Records shown: Begin

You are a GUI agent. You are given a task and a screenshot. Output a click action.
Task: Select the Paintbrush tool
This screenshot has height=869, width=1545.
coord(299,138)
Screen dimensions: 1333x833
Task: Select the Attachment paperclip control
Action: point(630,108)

Records shown: End

Exercise prompt >> Each entry above has to be duplicated exactly as it stands.

Problem solution >>
You are a GUI agent. You are given a task and a screenshot. Output a click action.
Task: Select the Paintbrush tool
This screenshot has height=869, width=1545.
coord(299,138)
Screen dimensions: 1333x833
Task: Select the Attachment paperclip control
Action: point(630,108)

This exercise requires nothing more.